### EXERCISE DIRECTIONS:
Can you reproduce every one of the saved entries below word for word, without changing anything?

(Saved entries)
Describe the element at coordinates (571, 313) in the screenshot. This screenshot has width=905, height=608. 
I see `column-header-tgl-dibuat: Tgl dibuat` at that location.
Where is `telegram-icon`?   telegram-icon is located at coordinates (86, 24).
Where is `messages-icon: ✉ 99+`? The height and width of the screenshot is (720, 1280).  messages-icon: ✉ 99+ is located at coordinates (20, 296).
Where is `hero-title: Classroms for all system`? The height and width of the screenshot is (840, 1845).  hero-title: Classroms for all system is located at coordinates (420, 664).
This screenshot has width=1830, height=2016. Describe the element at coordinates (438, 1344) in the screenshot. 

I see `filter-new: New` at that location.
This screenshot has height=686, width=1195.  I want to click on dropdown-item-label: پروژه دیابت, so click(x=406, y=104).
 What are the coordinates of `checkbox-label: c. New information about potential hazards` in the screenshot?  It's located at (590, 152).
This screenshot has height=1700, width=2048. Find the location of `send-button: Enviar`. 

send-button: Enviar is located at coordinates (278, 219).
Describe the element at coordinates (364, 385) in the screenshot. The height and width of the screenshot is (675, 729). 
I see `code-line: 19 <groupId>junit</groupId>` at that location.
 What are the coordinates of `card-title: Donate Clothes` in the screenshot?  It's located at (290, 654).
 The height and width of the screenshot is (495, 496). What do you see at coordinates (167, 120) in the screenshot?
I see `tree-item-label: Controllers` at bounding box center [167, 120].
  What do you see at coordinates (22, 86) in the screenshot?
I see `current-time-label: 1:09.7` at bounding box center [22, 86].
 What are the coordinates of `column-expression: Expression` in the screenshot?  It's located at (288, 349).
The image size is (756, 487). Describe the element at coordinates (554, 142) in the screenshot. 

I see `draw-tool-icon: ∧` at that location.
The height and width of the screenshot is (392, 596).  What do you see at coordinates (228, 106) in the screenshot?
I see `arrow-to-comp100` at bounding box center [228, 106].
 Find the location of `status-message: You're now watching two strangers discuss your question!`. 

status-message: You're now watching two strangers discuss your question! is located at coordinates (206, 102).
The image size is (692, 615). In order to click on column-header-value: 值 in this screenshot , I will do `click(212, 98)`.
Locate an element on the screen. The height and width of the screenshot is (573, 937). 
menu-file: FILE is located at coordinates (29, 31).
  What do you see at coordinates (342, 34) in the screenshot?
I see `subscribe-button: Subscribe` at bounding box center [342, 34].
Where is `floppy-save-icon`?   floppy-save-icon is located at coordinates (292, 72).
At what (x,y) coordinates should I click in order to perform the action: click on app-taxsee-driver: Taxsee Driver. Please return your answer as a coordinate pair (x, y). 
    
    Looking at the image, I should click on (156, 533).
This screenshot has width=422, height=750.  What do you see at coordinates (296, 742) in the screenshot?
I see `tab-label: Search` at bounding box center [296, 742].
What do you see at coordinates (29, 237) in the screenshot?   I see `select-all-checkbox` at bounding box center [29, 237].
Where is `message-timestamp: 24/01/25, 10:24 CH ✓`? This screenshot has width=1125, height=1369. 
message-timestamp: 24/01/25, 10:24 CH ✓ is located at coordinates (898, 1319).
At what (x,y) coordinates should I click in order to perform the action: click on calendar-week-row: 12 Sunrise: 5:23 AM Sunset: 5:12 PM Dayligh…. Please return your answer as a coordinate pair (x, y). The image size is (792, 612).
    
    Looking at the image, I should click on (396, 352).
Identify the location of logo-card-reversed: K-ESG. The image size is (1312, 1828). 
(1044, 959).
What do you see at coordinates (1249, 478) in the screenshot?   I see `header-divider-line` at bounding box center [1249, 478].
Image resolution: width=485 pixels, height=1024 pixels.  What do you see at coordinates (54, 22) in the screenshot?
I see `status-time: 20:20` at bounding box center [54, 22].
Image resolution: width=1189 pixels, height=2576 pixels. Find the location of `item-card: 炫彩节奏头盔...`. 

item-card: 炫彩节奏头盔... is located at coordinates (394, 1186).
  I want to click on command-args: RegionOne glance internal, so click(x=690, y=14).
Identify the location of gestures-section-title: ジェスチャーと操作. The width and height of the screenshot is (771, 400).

### RESPONSE BOX:
Describe the element at coordinates (571, 313) in the screenshot. This screenshot has width=905, height=608. 
I see `column-header-tgl-dibuat: Tgl dibuat` at that location.
Where is `telegram-icon`?   telegram-icon is located at coordinates (86, 24).
Where is `messages-icon: ✉ 99+`? The height and width of the screenshot is (720, 1280).  messages-icon: ✉ 99+ is located at coordinates (20, 296).
Where is `hero-title: Classroms for all system`? The height and width of the screenshot is (840, 1845).  hero-title: Classroms for all system is located at coordinates (420, 664).
This screenshot has width=1830, height=2016. Describe the element at coordinates (438, 1344) in the screenshot. 

I see `filter-new: New` at that location.
This screenshot has height=686, width=1195.  I want to click on dropdown-item-label: پروژه دیابت, so click(x=406, y=104).
 What are the coordinates of `checkbox-label: c. New information about potential hazards` in the screenshot?  It's located at (590, 152).
This screenshot has height=1700, width=2048. Find the location of `send-button: Enviar`. 

send-button: Enviar is located at coordinates (278, 219).
Describe the element at coordinates (364, 385) in the screenshot. The height and width of the screenshot is (675, 729). 
I see `code-line: 19 <groupId>junit</groupId>` at that location.
 What are the coordinates of `card-title: Donate Clothes` in the screenshot?  It's located at (290, 654).
 The height and width of the screenshot is (495, 496). What do you see at coordinates (167, 120) in the screenshot?
I see `tree-item-label: Controllers` at bounding box center [167, 120].
  What do you see at coordinates (22, 86) in the screenshot?
I see `current-time-label: 1:09.7` at bounding box center [22, 86].
 What are the coordinates of `column-expression: Expression` in the screenshot?  It's located at (288, 349).
The image size is (756, 487). Describe the element at coordinates (554, 142) in the screenshot. 

I see `draw-tool-icon: ∧` at that location.
The height and width of the screenshot is (392, 596).  What do you see at coordinates (228, 106) in the screenshot?
I see `arrow-to-comp100` at bounding box center [228, 106].
 Find the location of `status-message: You're now watching two strangers discuss your question!`. 

status-message: You're now watching two strangers discuss your question! is located at coordinates (206, 102).
The image size is (692, 615). In order to click on column-header-value: 值 in this screenshot , I will do `click(212, 98)`.
Locate an element on the screen. The height and width of the screenshot is (573, 937). 
menu-file: FILE is located at coordinates (29, 31).
  What do you see at coordinates (342, 34) in the screenshot?
I see `subscribe-button: Subscribe` at bounding box center [342, 34].
Where is `floppy-save-icon`?   floppy-save-icon is located at coordinates (292, 72).
At what (x,y) coordinates should I click in order to perform the action: click on app-taxsee-driver: Taxsee Driver. Please return your answer as a coordinate pair (x, y). 
    
    Looking at the image, I should click on (156, 533).
This screenshot has width=422, height=750.  What do you see at coordinates (296, 742) in the screenshot?
I see `tab-label: Search` at bounding box center [296, 742].
What do you see at coordinates (29, 237) in the screenshot?   I see `select-all-checkbox` at bounding box center [29, 237].
Where is `message-timestamp: 24/01/25, 10:24 CH ✓`? This screenshot has width=1125, height=1369. 
message-timestamp: 24/01/25, 10:24 CH ✓ is located at coordinates (898, 1319).
At what (x,y) coordinates should I click in order to perform the action: click on calendar-week-row: 12 Sunrise: 5:23 AM Sunset: 5:12 PM Dayligh…. Please return your answer as a coordinate pair (x, y). The image size is (792, 612).
    
    Looking at the image, I should click on (396, 352).
Identify the location of logo-card-reversed: K-ESG. The image size is (1312, 1828). 
(1044, 959).
What do you see at coordinates (1249, 478) in the screenshot?   I see `header-divider-line` at bounding box center [1249, 478].
Image resolution: width=485 pixels, height=1024 pixels.  What do you see at coordinates (54, 22) in the screenshot?
I see `status-time: 20:20` at bounding box center [54, 22].
Image resolution: width=1189 pixels, height=2576 pixels. Find the location of `item-card: 炫彩节奏头盔...`. 

item-card: 炫彩节奏头盔... is located at coordinates (394, 1186).
  I want to click on command-args: RegionOne glance internal, so click(x=690, y=14).
Identify the location of gestures-section-title: ジェスチャーと操作. The width and height of the screenshot is (771, 400).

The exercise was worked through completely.